PHASE ONE: STATE HOUSING

The post-war years in Africa were, in relative terms, a period of rapid social change. From stagnation during the inter-war years, and heavy administrative controls on rural-urban movement during the Second World War, the towns began to grow much more rapidly. Georges Balandier, the author of one of the earliest classics on African cities, begins his exposition with a lengthy treatment of the ‘rural exodus’ in Congo-Brazzaville, and the problems posed by the ‘brutal growth’ of urban centres (Balandier, 1985: 15–45). From a population of about 4,000 Africans on the eve of the First World War, Brazzaville had grown to a population of between 80,000 and 100,000 by 1950. Elsewhere, the capital cities of other colonies were expanding at an equally rapid pace. Although there were substantial non-African populations in most major colonial cities, the great majority, the fastest growing part of the urban population, was of African origin. As Jean Dresch put it, the African city was ‘created by the whites, but inhabited by blacks’ (quoted in Balandier, 1985: 15).
This enormous population growth in post-war African cities was accompanied by a more dynamic economy throughout Africa, and by legislative instruments in Great Britain (the Colonial Development and Welfare Act of 1940) and France (FIDES, or the Fund for Economic and Social Development, established in 1946) which supported economic planning, and the construction of significant infrastructural works. Such a major effort implied higher productivity of African workers. Productivity of African workers, in turn, was seen to depend on a certain level of urban welfare measures, not the least of which was the provision of adequate family housing. Indeed, large-scale projects to construct urban housing estates were a key element in the effort to create a stable African urban middle class – a particularly attractive administrative objective during the fifties all over Africa, but especially in Kenya.

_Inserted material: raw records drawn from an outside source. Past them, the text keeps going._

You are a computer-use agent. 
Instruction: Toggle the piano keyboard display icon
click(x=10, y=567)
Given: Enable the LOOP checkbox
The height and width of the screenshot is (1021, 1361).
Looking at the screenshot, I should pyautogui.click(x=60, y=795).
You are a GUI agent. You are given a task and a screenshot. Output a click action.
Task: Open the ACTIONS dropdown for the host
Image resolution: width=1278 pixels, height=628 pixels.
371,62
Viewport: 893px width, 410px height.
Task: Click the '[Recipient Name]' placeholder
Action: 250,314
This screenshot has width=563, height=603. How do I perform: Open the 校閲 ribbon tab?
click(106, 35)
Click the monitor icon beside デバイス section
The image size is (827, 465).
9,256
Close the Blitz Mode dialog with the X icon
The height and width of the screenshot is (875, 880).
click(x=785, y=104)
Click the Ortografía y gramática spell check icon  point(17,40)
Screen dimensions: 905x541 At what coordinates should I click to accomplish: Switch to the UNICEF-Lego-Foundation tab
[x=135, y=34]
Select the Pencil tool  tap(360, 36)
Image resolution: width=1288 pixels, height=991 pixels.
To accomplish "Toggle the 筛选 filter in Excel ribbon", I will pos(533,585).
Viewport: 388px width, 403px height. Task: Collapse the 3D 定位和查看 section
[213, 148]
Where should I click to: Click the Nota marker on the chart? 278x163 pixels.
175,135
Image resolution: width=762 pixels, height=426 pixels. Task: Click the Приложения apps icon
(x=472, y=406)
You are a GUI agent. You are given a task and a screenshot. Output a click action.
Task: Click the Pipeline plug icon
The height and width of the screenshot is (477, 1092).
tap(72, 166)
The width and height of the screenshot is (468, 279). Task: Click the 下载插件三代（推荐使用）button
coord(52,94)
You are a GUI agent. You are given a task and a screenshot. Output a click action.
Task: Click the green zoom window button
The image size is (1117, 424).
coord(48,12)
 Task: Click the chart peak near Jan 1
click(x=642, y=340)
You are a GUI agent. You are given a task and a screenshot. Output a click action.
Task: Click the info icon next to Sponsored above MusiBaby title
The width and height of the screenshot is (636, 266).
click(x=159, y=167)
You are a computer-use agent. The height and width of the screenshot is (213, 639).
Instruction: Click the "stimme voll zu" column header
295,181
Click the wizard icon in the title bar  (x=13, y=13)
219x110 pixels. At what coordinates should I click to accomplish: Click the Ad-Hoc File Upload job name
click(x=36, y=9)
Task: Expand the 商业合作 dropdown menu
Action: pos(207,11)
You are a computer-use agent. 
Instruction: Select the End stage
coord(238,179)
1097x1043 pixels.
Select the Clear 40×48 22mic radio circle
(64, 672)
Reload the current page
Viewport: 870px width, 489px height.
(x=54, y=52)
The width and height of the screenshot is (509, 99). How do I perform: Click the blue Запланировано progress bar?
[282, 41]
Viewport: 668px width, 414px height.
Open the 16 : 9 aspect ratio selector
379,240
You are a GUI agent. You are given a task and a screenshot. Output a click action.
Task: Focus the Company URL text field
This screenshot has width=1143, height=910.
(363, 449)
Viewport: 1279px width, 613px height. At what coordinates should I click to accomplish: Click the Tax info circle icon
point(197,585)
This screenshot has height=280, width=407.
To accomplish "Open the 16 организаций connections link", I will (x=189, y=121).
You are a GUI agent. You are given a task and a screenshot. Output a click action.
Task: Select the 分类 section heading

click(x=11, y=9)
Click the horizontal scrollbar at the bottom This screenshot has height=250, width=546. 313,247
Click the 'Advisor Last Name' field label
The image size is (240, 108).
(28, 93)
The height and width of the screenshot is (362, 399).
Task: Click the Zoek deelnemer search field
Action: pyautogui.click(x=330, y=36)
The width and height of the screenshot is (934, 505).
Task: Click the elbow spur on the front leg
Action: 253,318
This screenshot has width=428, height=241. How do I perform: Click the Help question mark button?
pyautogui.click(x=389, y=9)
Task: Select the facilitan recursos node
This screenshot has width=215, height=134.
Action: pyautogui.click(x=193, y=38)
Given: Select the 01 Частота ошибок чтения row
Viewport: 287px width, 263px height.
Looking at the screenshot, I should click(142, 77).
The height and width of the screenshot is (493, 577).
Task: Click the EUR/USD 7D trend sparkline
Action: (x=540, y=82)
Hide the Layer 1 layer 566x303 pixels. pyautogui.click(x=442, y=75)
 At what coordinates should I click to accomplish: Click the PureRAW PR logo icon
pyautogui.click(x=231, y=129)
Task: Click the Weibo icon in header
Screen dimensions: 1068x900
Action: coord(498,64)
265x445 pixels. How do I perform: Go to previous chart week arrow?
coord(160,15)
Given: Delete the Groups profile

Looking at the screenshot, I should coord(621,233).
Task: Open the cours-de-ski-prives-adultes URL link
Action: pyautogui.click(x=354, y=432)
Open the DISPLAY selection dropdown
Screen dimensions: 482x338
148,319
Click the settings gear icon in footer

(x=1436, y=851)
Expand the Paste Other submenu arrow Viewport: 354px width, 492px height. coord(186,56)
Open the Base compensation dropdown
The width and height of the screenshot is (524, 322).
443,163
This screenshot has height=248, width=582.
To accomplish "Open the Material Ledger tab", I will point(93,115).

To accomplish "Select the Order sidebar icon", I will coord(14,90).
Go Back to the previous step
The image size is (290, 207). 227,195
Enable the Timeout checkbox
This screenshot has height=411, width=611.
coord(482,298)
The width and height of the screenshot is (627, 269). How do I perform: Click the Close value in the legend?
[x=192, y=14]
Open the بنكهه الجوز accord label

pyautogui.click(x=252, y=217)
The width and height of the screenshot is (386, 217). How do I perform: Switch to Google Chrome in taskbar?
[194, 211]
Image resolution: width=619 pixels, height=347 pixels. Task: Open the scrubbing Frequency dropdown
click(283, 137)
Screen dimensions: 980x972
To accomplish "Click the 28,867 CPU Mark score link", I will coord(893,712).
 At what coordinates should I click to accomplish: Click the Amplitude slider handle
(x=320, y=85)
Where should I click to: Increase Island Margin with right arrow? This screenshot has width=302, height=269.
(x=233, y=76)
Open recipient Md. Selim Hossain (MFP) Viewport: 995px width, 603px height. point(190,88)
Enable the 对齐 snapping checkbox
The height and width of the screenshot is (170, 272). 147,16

Two of the hallmarks of the colonial approach to African urban housing in the fifties were the redevelopment of decaying ‘core’ areas combined with the removal of ‘slums’ or squatter areas, and the construction of large rental (sometimes tenant-purchase) public housing estates. Once the dust had settled after independence in the early sixties, these policies were pursued with even more vigour than before. In a classic Nigerian study, Peter Marris studied a large ‘slum clearance’ scheme covering seventy acres in central Lagos. Marris stresses the visible achievement of ‘modernity’ as a public goal. ‘The overriding aim’, he writes, ‘was to rebuild the most conspicuous neighbourhood of Lagos to the standard Nigerians had set themselves, as a matter of pride, and a symbol of the progress they were determined to achieve’ (Marris, 1961: 119). Most of the people who were forced to leave the redeveloped area on Lagos Island did not, for various reasons, settle in the mainland flats that had been built especially for them.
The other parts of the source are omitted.